Die Verfahrensanweisung steht eine Ebene darüber und regelt, wer im Ablauf welchen Schritt verantwortet. Die Arbeitsanweisung regelt die Ausführung eines dieser Schritte. Wo diese Trennung nicht eingehalten wird, entstehen achtseitige Dokumente, die weder als Ablaufregel noch am Arbeitsplatz taugen.
Was eine brauchbare Anweisung enthält
- Zweck in einem Satz und die eindeutige Bezeichnung von Arbeitsplatz, Maschine oder Produkt
- Voraussetzungen: benötigte Qualifikation, Werkzeuge, Materialien, Schutzausrüstung
- Die Schritte in der tatsächlichen Reihenfolge, ein Handgriff pro Schritt
- Sollwerte und Toleranzen dort, wo etwas eingestellt oder geprüft wird
- Fehlerbilder und Reaktion: Woran erkennt man, dass es nicht stimmt, und wen informiert man dann?
- Stand und Freigabe in der Fußzeile
Der letzte inhaltliche Punkt ist der wertvollste und wird am häufigsten weggelassen. Eine Anweisung, die nur den Gutfall beschreibt, lässt die Person im entscheidenden Moment allein — nämlich dann, wenn die Realität von der Beschreibung abweicht.
Der Ausdruck an der Maschine ist die Schwachstelle
Arbeitsanweisungen sind das Dokument, das am häufigsten als laminierte Papierkopie am Einsatzort hängt. Damit existiert eine Fassung außerhalb des Systems, die bei einer Änderung nicht automatisch mitwandert.

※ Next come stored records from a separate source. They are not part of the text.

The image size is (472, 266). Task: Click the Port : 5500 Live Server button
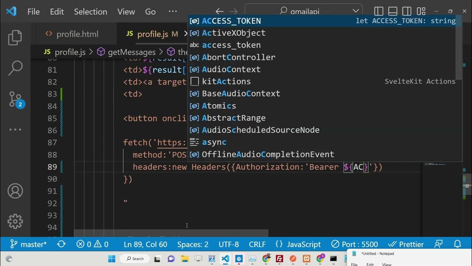tap(354, 244)
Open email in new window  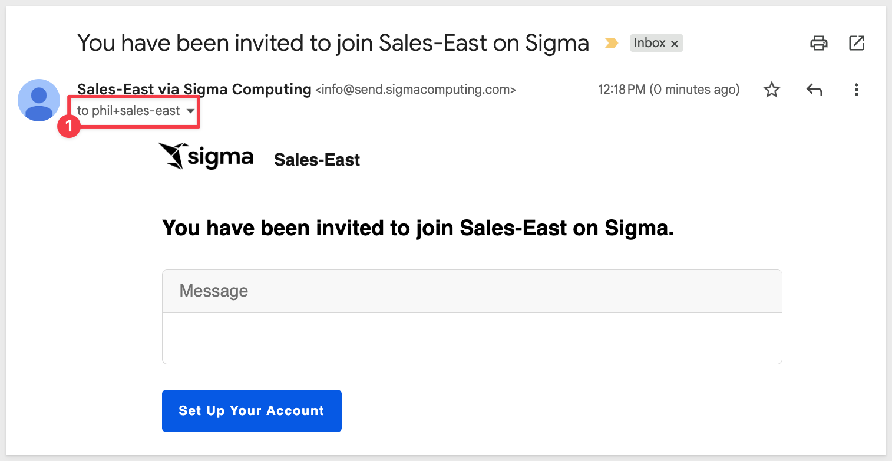click(856, 43)
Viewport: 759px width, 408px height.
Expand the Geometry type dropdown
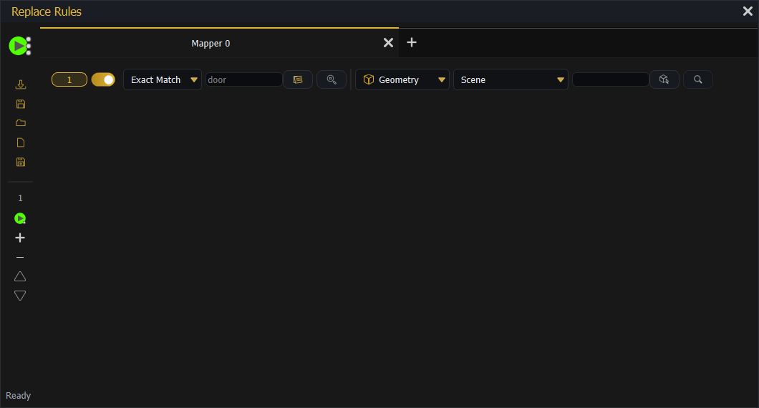click(x=402, y=79)
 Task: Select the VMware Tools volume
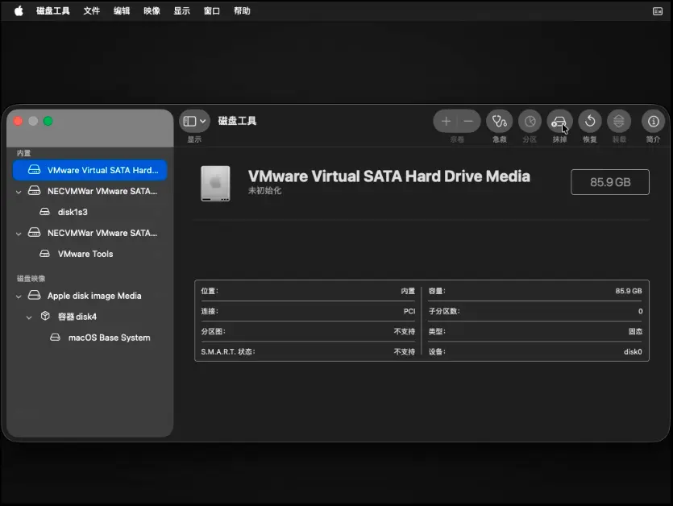coord(85,254)
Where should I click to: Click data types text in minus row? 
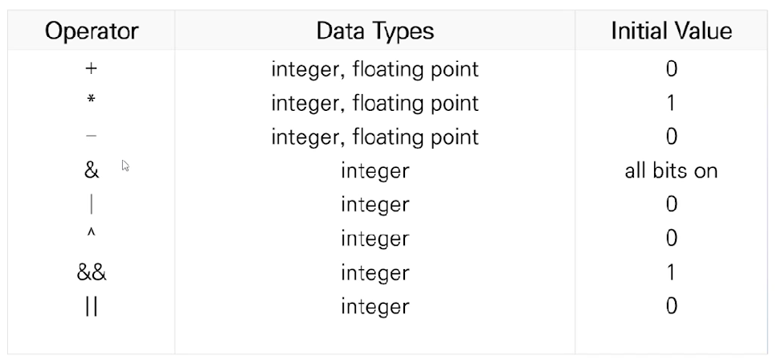point(374,137)
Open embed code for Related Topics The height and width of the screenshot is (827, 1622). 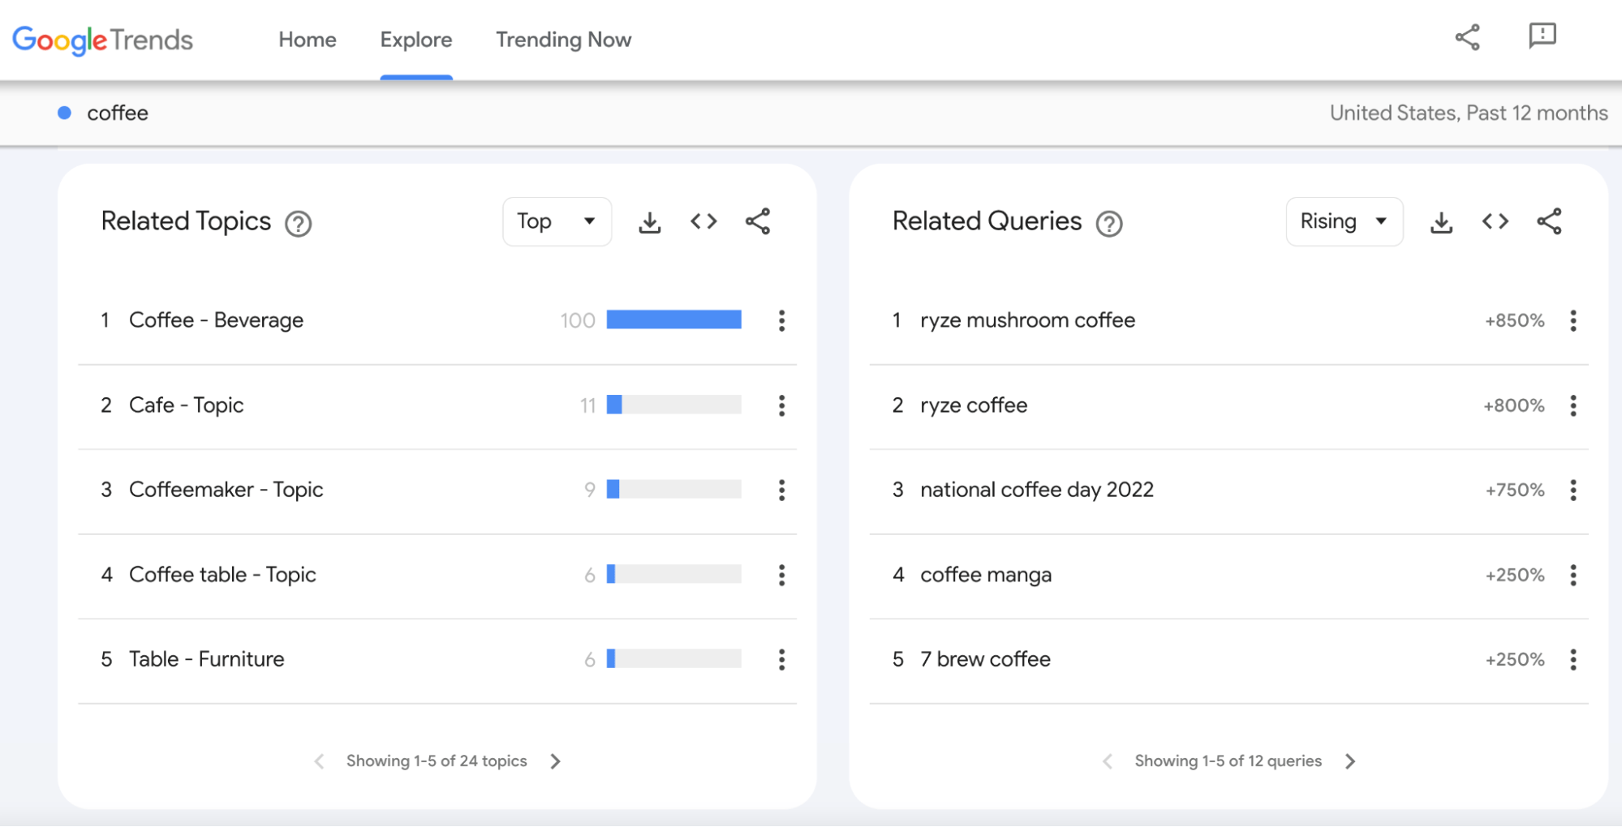coord(703,221)
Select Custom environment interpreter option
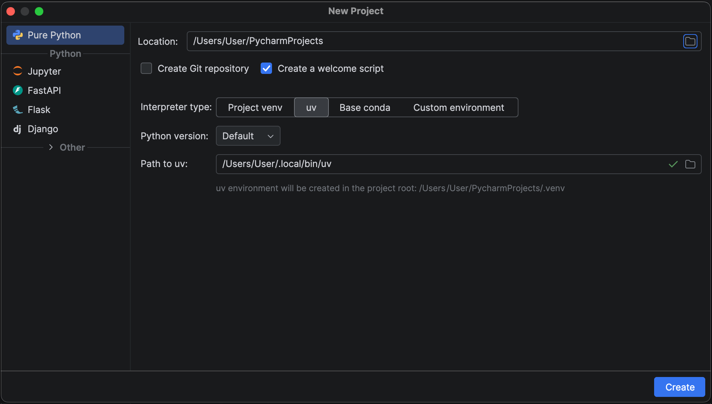The height and width of the screenshot is (404, 712). pos(458,107)
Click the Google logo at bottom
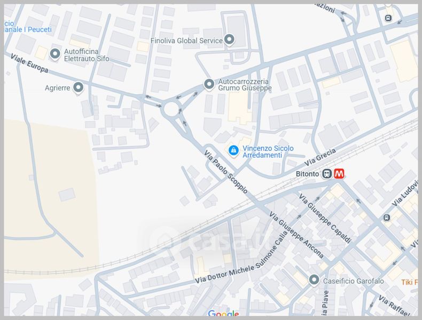This screenshot has height=320, width=422. point(224,313)
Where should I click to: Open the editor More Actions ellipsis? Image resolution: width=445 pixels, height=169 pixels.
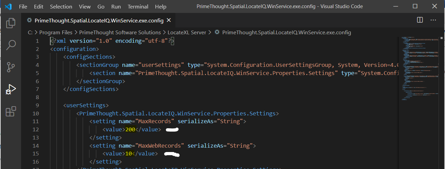point(433,20)
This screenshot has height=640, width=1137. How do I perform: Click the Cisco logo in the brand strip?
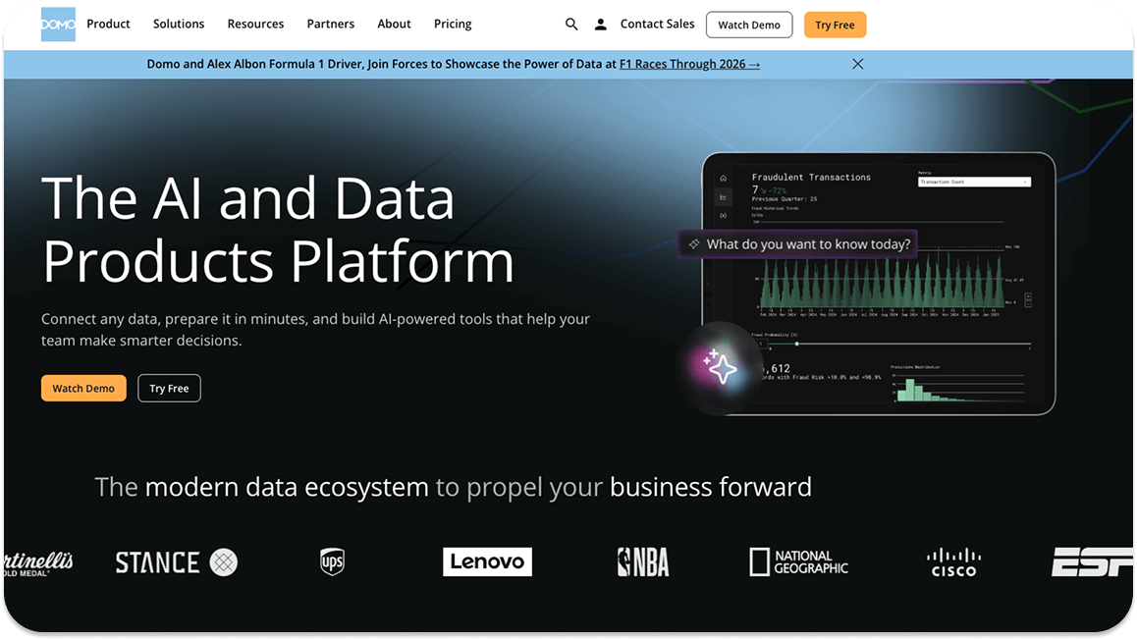click(x=951, y=561)
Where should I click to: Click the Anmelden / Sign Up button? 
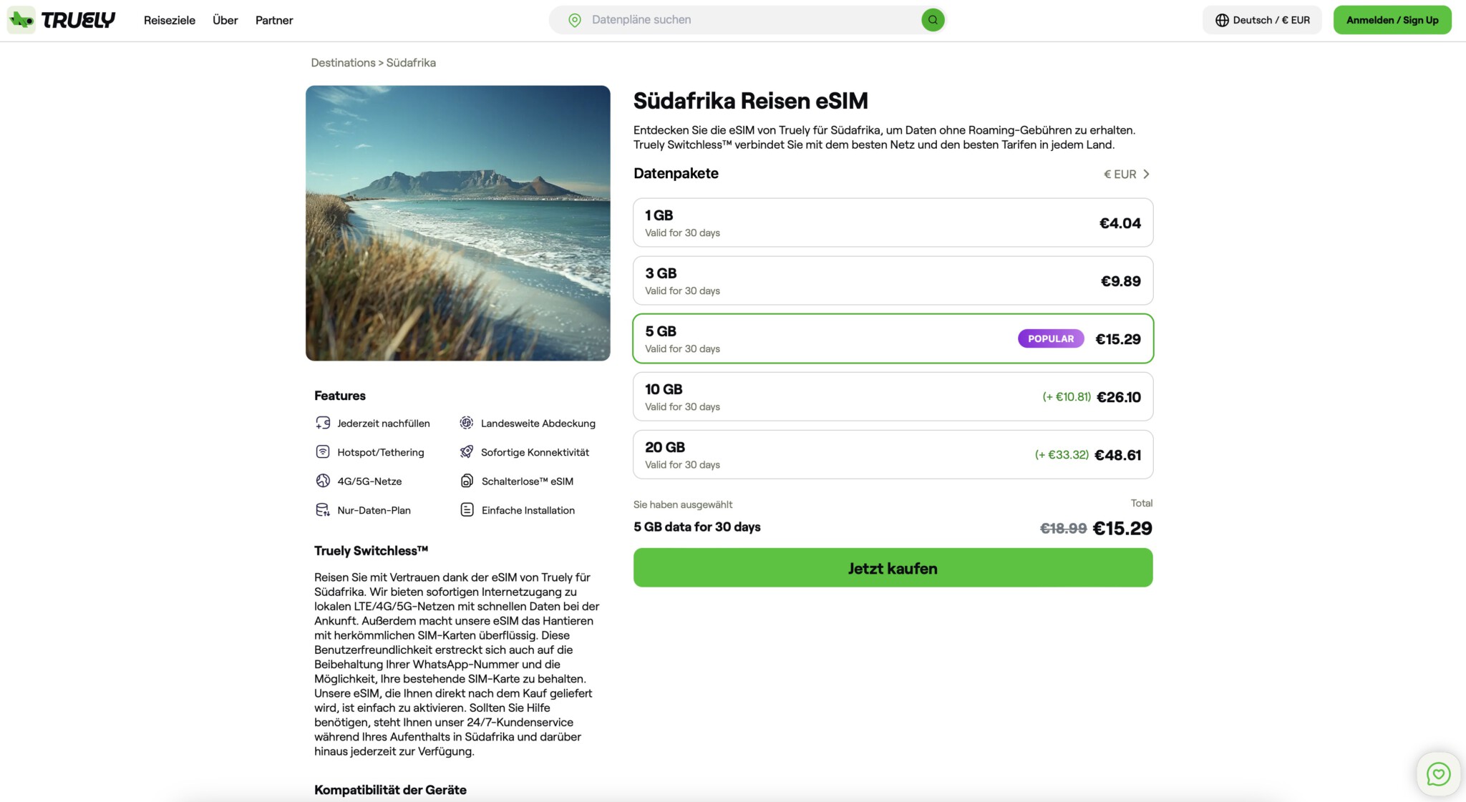click(x=1392, y=20)
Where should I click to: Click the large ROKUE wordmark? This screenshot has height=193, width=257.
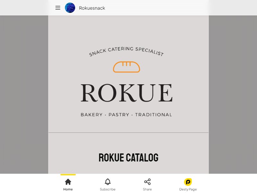tap(127, 93)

Das ist einer der verlässlichsten Funde im internen wie im externen Audit: im System Stand 5, an der Maschine Stand 3. Formal ist es eine Abweichung in der Dokumentenlenkung, praktisch arbeitet die Schicht seit Monaten nach einer überholten Einstellung.
Zwei Gegenmittel funktionieren. Erstens eine Verteilerliste, die bei jeder Änderung Standort für Standort abgearbeitet wird. Zweitens ein Aufdruck, der jede Papierfassung als ungelenkte Kopie kennzeichnet und auf die verbindliche Fassung verweist. Wer beides nicht will, muss den Ausdruck tatsächlich verhindern — nicht nur nicht vorsehen.
Wo sie im Audit auftaucht
Auditoren prüfen Arbeitsanweisungen selten am Schreibtisch. Sie gehen an den Arbeitsplatz, lassen sich die Tätigkeit zeigen und vergleichen. Interessant sind dabei drei Punkte: ob die Anweisung überhaupt griffbereit ist, ob die gezeigte Ausführung ihr entspricht und ob die Person weiß, wie sie an die gültige Fassung kommt.
Häufig folgt die Frage nach der Unterweisung. Eine Anweisung ohne Nachweis, dass die betroffenen Personen sie kennen, erfüllt die Anforderung nur halb. Welche Fragen dabei typischerweise fallen, beschreibt der Beitrag was Auditoren wirklich fragen.
Ein letzter Punkt aus der Praxis: Anweisungen altern durch Maschinenwechsel schneller als durch Normänderungen. Wer eine neue Anlage beschafft, sollte die betroffenen Dokumente im Projektplan mitführen — sonst fällt die Lücke erst beim nächsten internen Audit auf.